Required work -
Copy the passage on IBM's earnings below from "IBM reported its" up to and including "some future purpose.", renaming "share buybacks" as "stock repurchases".

Document extract -
IBM reported its 2010 third-quarter earnings today. The company reported earnings per share of $2.82 which is up 18 percent. The company did not announce any increase in the dividend paid per share, although that was not unexpected. The company continues to use share buybacks as the primary method to "return money to shareholders." The company’s third-quarter earnings announcement notes that the company, "returned $4.5 billion to shareholders through $0.8 billion in dividends and $3.7 billion of share repurchases," a ratio of approximately 1 to 46. However, the company did note that its free cash flow was down $300 million to $7.6 billion for the first nine months of the year. Coming up later today, Apple reports its earnings. The company does not pay dividends at all, preferring to build an enormous hoard of cash for some future purpose.

Are Share Buybacks Really Good For Shareholders?

(Word and element location data)
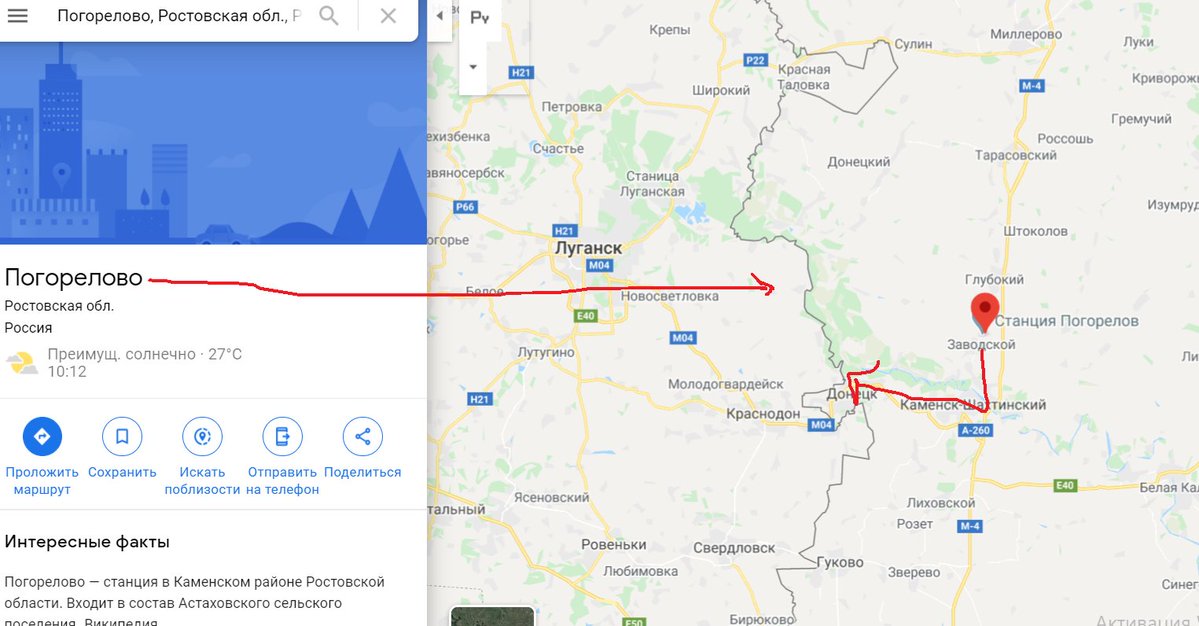Click the Интересные факты heading
Image resolution: width=1199 pixels, height=626 pixels.
coord(87,542)
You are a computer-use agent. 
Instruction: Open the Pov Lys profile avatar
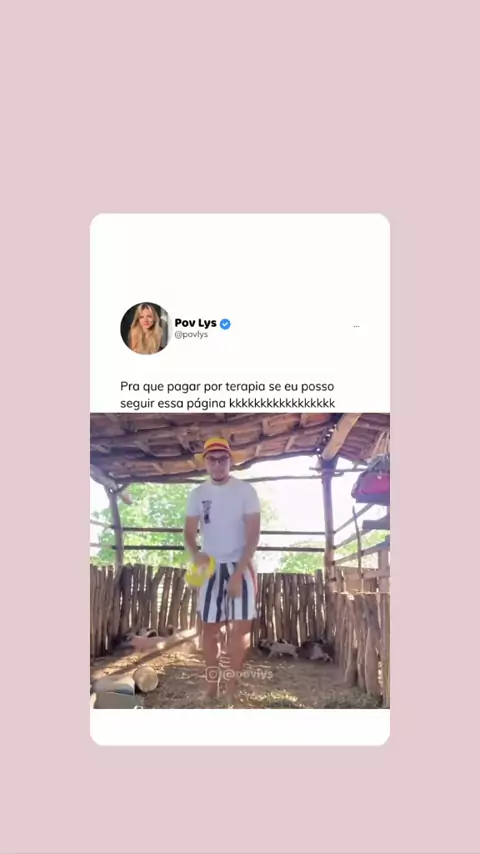coord(145,328)
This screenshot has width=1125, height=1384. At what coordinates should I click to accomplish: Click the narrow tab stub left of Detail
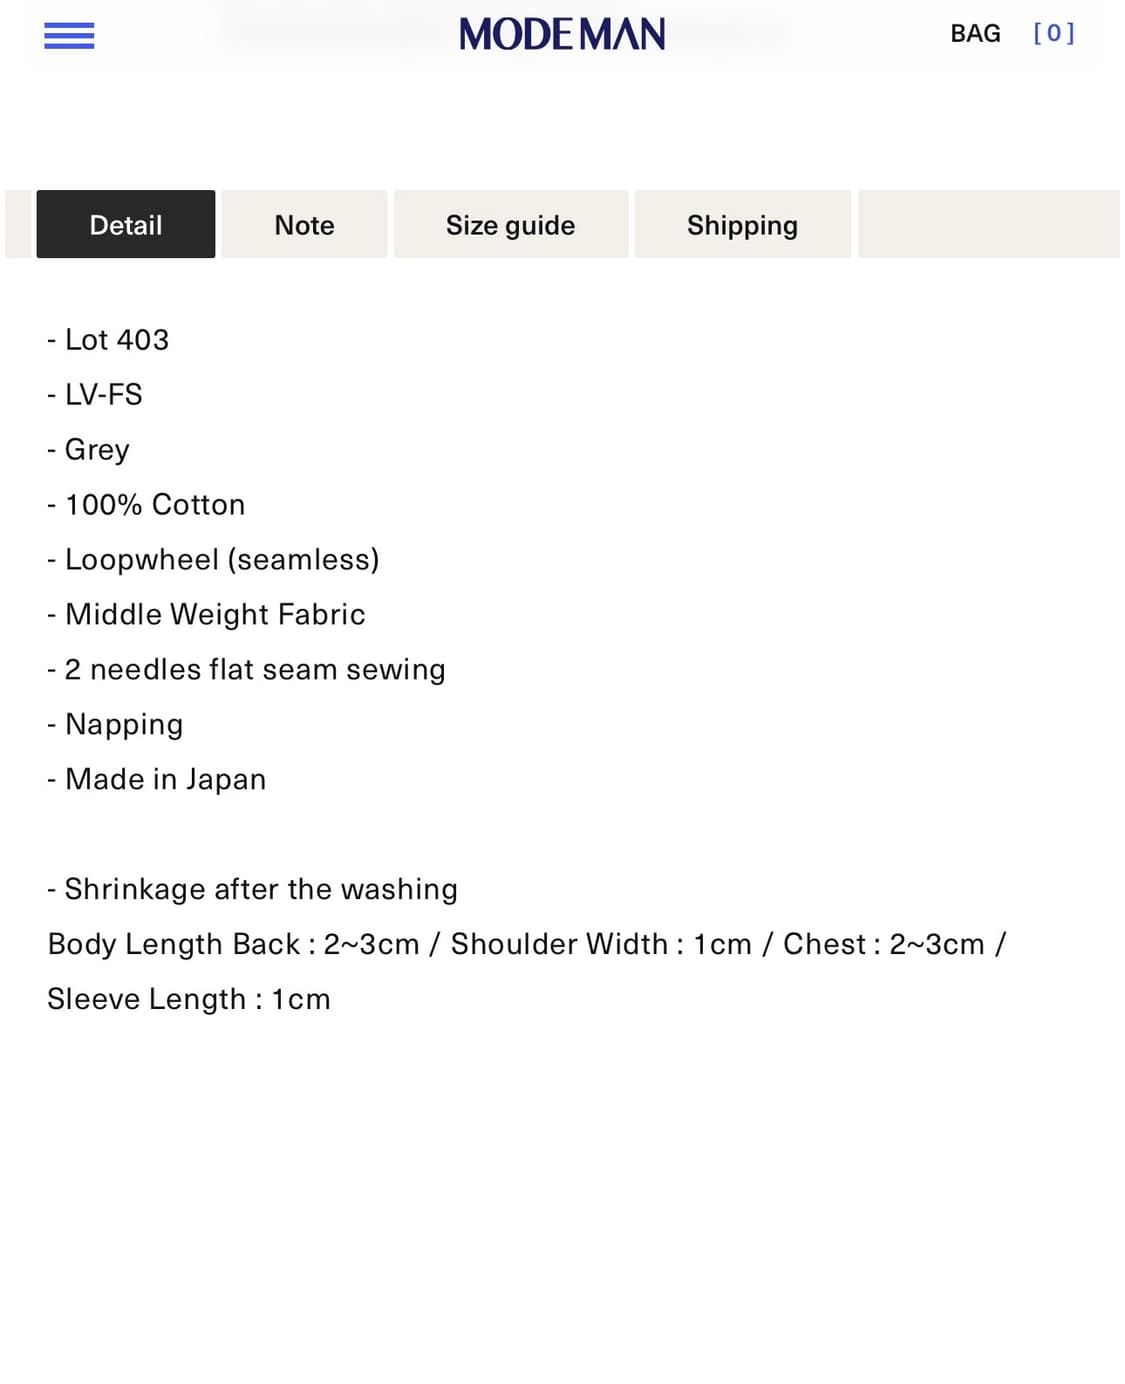[19, 225]
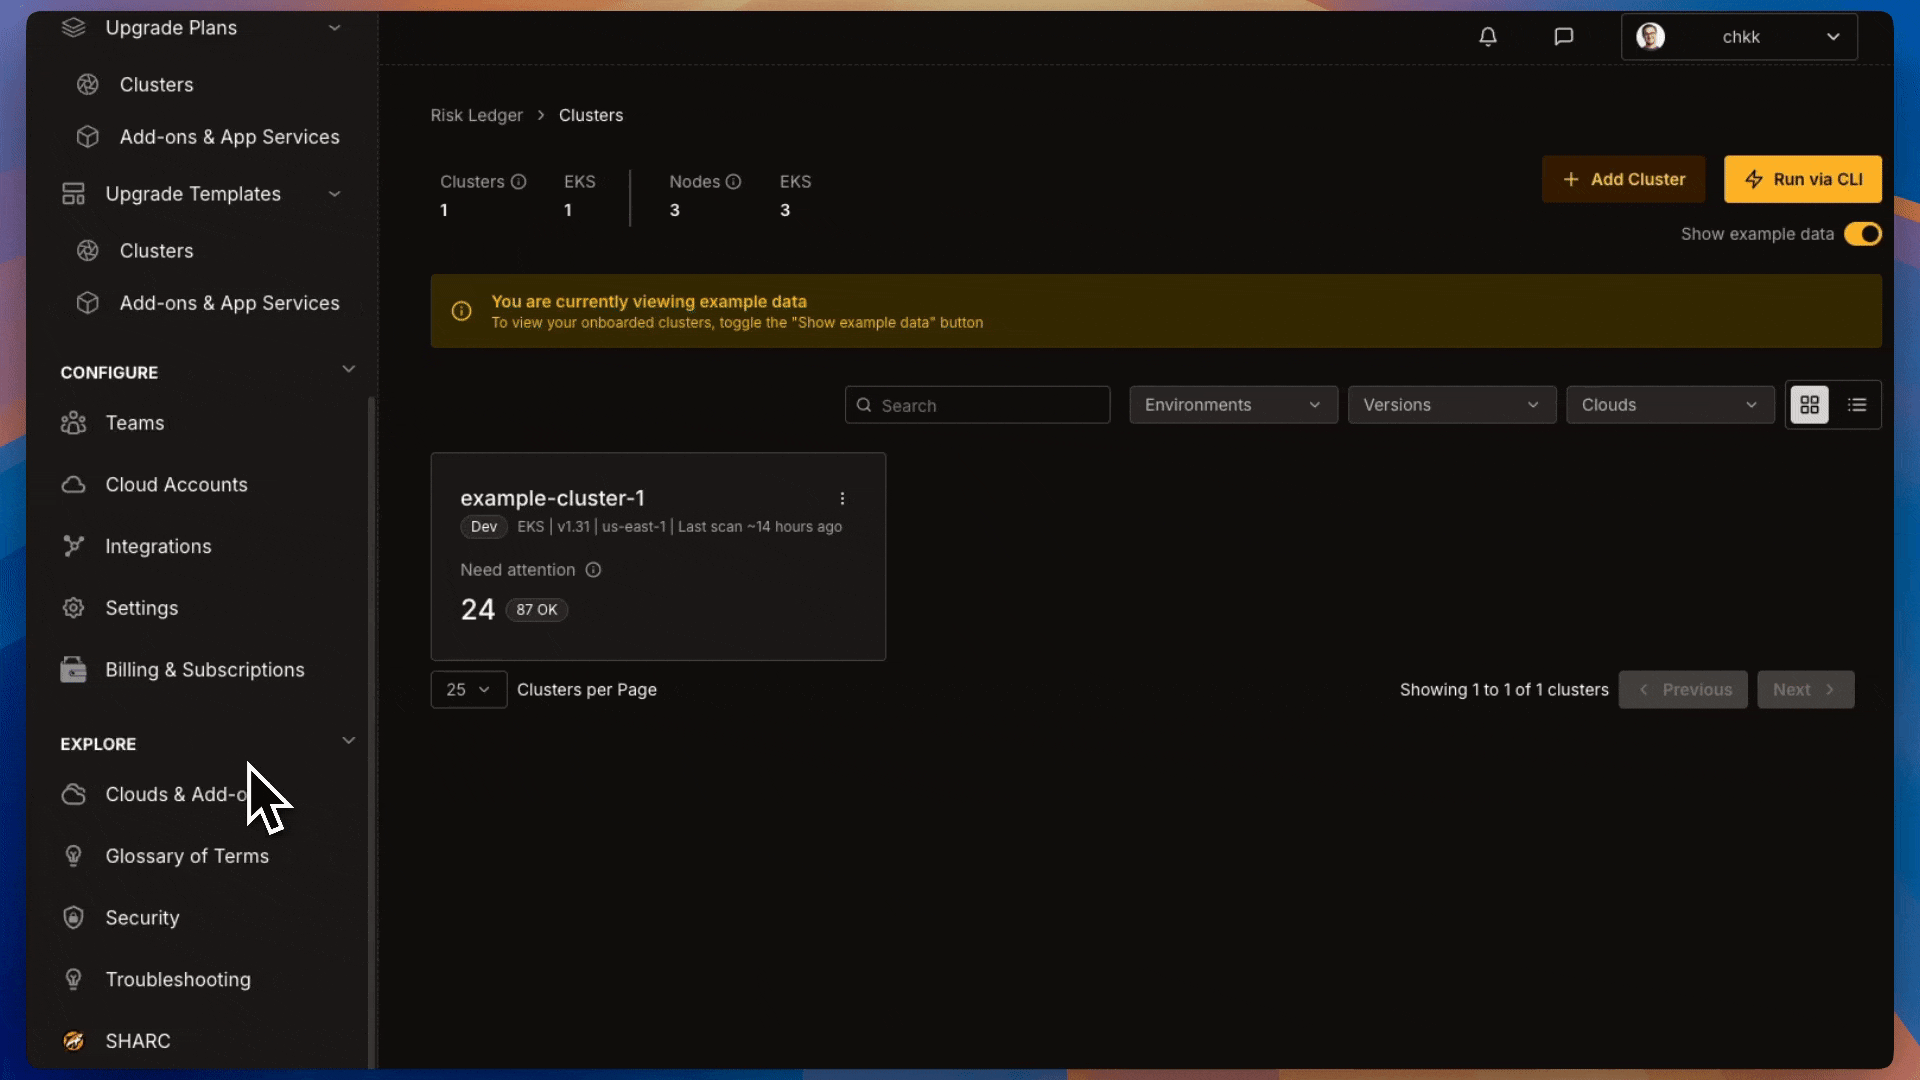The height and width of the screenshot is (1080, 1920).
Task: Click info icon beside Nodes count
Action: [733, 182]
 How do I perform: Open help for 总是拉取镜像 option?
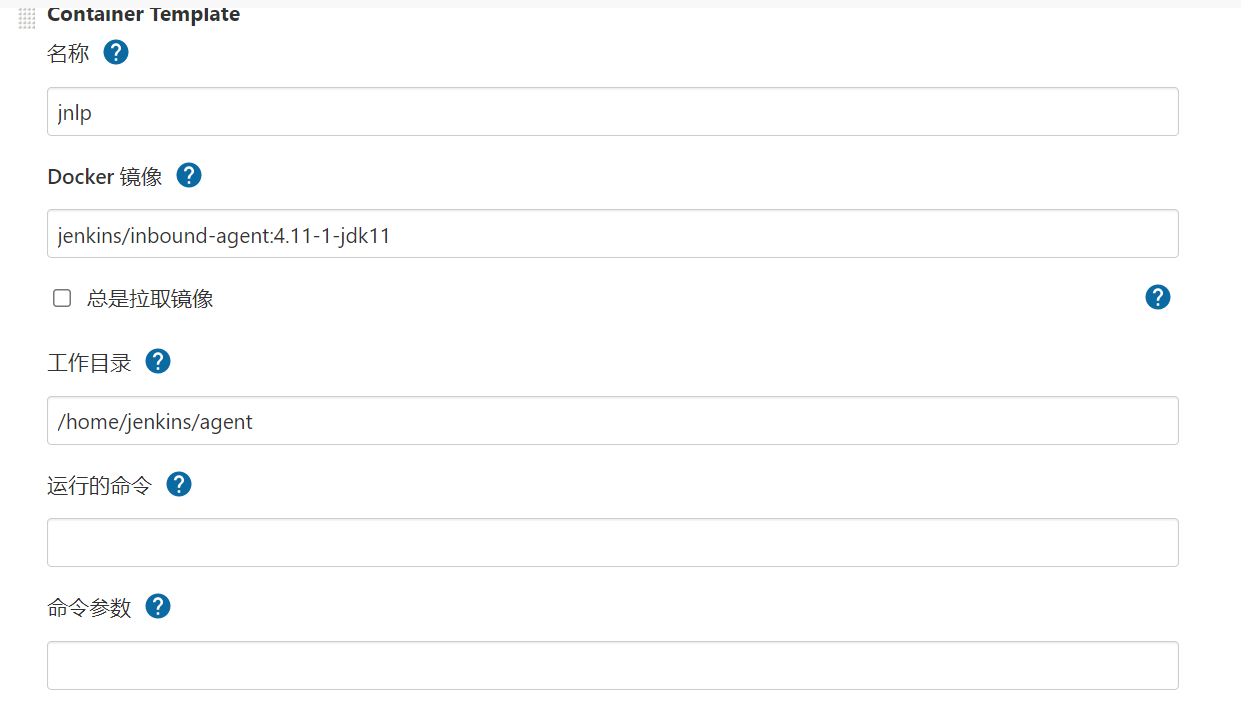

Final result -
IBM reported its 2010 third-quarter earnings today. The company reported earnings per share of $2.82 which is up 18 percent. The company did not announce any increase in the dividend paid per share, although that was not unexpected. The company continues to use stock repurchases as the primary method to "return money to shareholders." The company’s third-quarter earnings announcement notes that the company, "returned $4.5 billion to shareholders through $0.8 billion in dividends and $3.7 billion of share repurchases," a ratio of approximately 1 to 46. However, the company did note that its free cash flow was down $300 million to $7.6 billion for the first nine months of the year. Coming up later today, Apple reports its earnings. The company does not pay dividends at all, preferring to build an enormous hoard of cash for some future purpose.